En cuanto a la procreación en sí misma, no es considerada en absoluto como pecado, por cuanto ha sido ordenada por Dios (Gn. 1:27-28). Sin embargo, el salmista exclama: «He aquí, en maldad he sido formado, y en pecado me concibió mi madre» (Sal. 51:5), porque a causa de la caída, un hombre y una mujer pecadores sólo pueden tener hijos a su semejanza (cfr. Jb. 14:4; Ef. 2:3).
(d) El consumo de la carne de un animal inmundo; el simple contacto con su cadáver o con el cadáver de un animal puro no sacrificado conforme a las ordenanzas ceremoniales (Lv. 11:27-28).

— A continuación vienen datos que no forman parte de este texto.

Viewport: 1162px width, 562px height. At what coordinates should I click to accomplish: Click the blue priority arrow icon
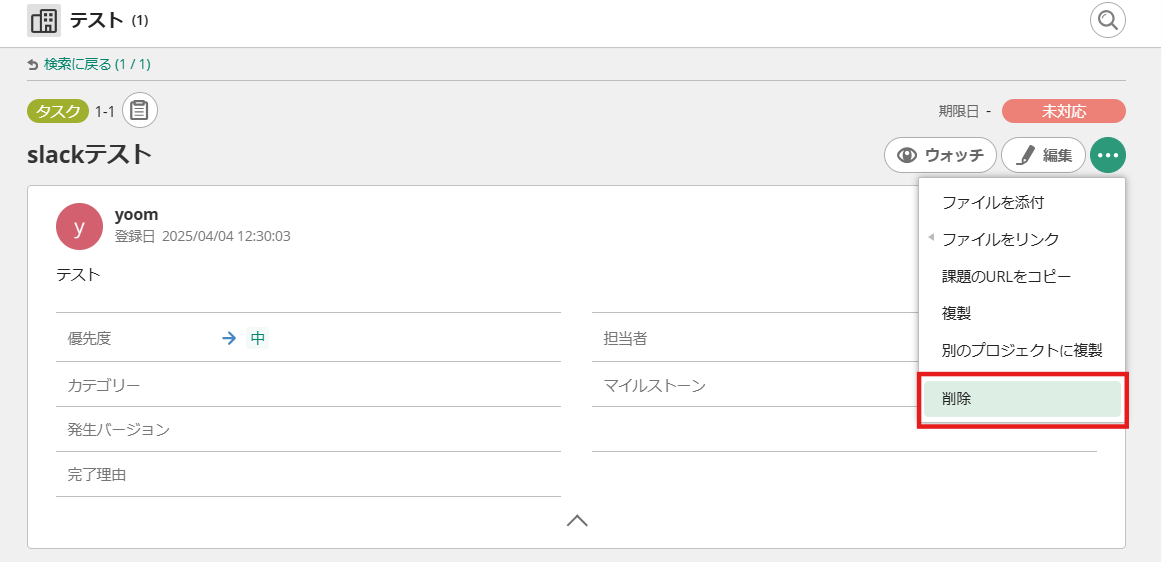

La purificación no era una mera medida de higiene, exigiendo lavar en agua el cuerpo u objeto contaminado (Lv. 11:28; 15:27, etc.); constituía un acto religioso, basado en la expiación necesaria para el restablecimiento de la comunión con el santo Dios.
Se ha mencionado el agua de la purificación hecha con las cenizas de una vaca ofrecida como expiación (Nm. 19:11-13). Además, era necesario un sacrificio de expiación individual para la que había sido madre (Lv. 12:6-8), para el leproso (Lv. 14:4-20), para el hombre o mujer enfermos (Lv. 15:13-15, 28-30).
El sentido profundo de todas estas enseñanzas se resume en Lv. 15:31: los creyentes tienen que librarse de toda impureza que contamine el santuario y que conduce a la muerte espiritual así como física.